--- Source records ---
┌────────
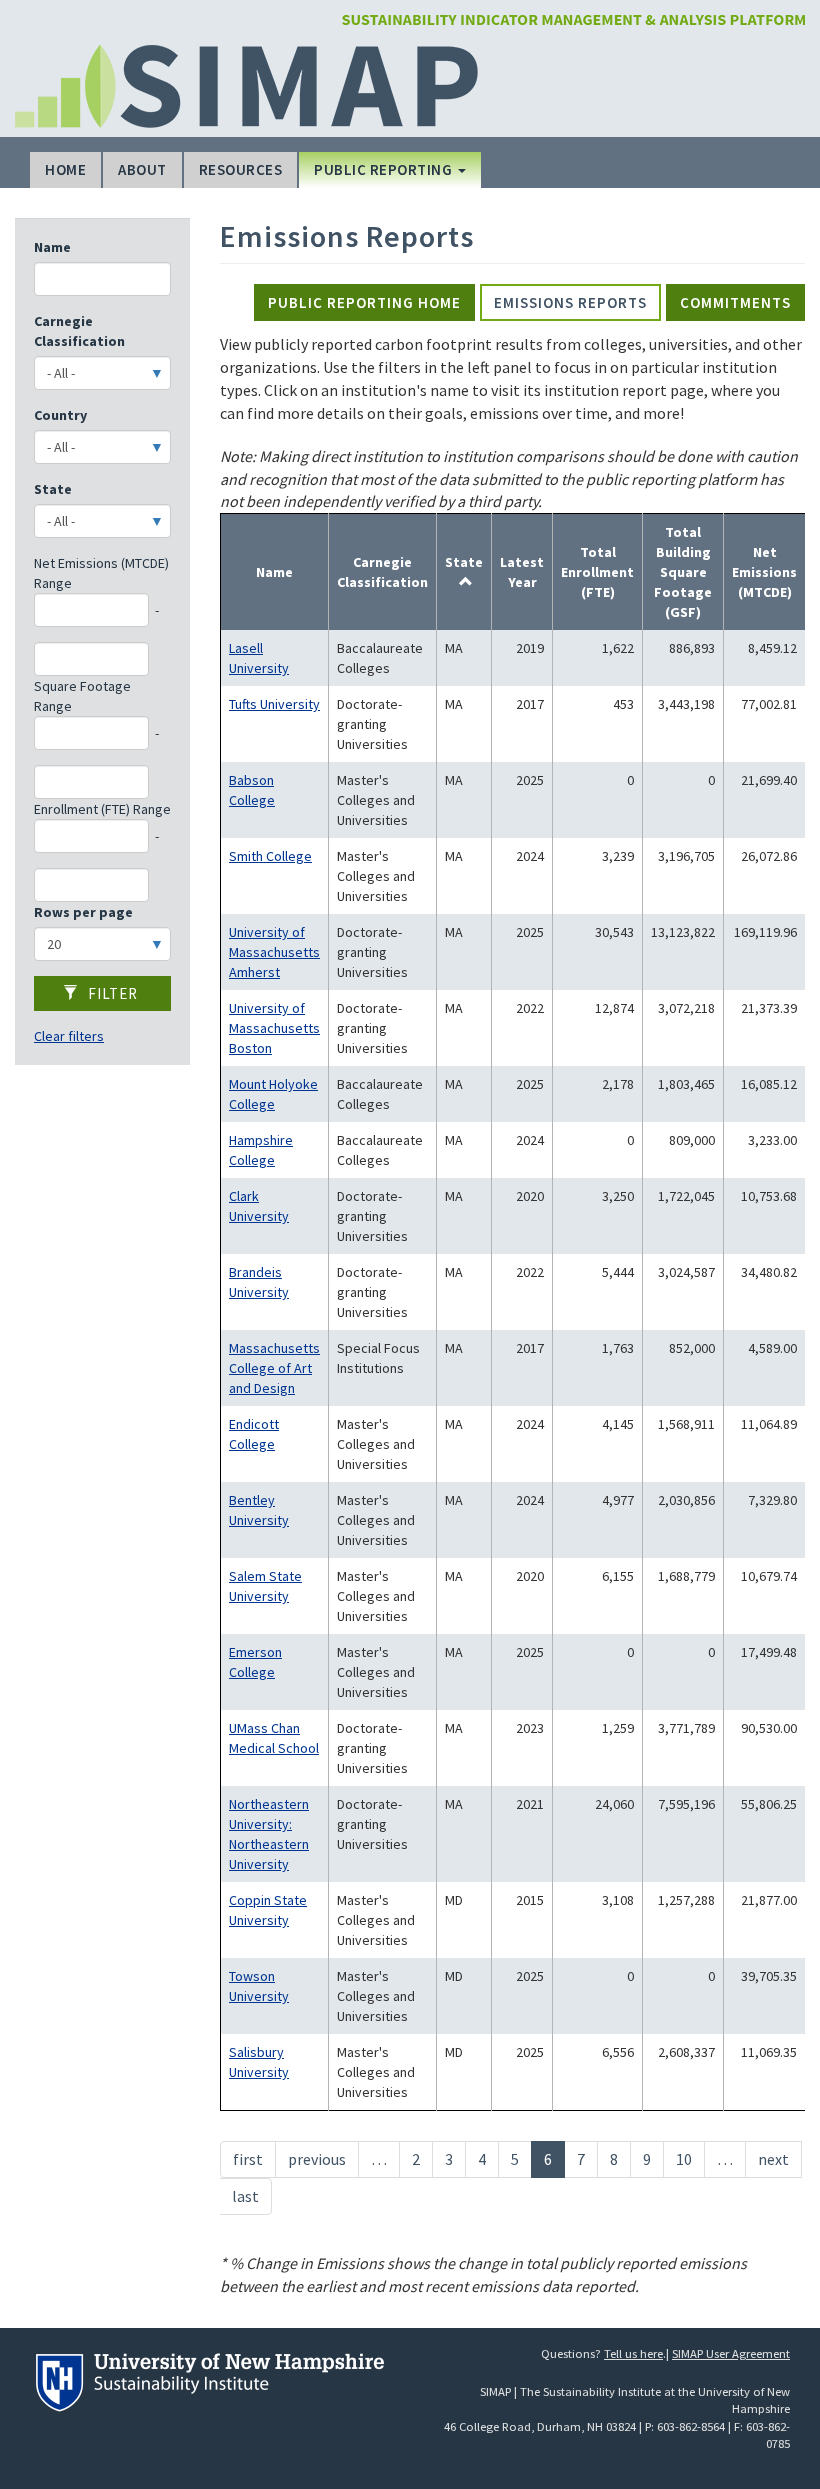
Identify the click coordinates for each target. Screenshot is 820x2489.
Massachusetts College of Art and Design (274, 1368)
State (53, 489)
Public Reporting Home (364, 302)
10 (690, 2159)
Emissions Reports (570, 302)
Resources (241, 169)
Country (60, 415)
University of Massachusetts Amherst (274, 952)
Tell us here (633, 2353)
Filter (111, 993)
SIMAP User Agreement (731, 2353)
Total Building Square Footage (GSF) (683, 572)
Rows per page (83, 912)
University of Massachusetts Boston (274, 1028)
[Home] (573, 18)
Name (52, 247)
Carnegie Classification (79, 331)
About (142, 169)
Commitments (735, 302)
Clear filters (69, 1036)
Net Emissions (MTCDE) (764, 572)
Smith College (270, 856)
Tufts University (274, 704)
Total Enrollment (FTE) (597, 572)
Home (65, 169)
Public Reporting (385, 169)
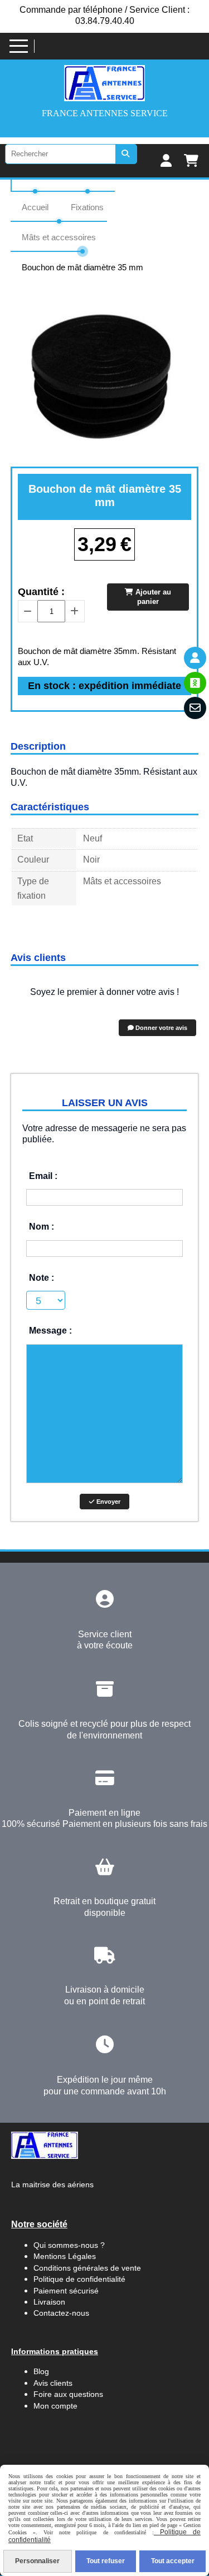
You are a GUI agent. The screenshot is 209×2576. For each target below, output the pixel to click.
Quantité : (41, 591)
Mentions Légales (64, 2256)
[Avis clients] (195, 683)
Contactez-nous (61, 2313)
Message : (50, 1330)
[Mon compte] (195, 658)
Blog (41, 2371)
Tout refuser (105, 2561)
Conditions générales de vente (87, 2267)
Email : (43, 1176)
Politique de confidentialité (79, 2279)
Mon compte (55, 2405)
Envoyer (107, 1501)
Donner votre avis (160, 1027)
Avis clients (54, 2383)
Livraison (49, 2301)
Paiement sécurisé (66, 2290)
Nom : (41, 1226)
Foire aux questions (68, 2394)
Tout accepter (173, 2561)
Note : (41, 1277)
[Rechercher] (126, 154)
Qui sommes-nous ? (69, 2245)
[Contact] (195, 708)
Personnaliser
└────────
--- To do ---
Output exactly one stretch of the listing: from the line containing "Massachusetts College of" through the line containing "Tufts University (274, 704)", both end lines included.

--- Response ---
Massachusetts College of Art and Design (274, 1368)
State (53, 489)
Public Reporting Home (364, 302)
10 (690, 2159)
Emissions Reports (570, 302)
Resources (241, 169)
Country (60, 415)
University of Massachusetts Amherst (274, 952)
Tell us here (633, 2353)
Filter (111, 993)
SIMAP User Agreement (731, 2353)
Total Building Square Footage (GSF) (683, 572)
Rows per page (83, 912)
University of Massachusetts Boston (274, 1028)
[Home] (573, 18)
Name (52, 247)
Carnegie Classification (79, 331)
About (142, 169)
Commitments (735, 302)
Clear filters (69, 1036)
Net Emissions (MTCDE) (764, 572)
Smith College (270, 856)
Tufts University (274, 704)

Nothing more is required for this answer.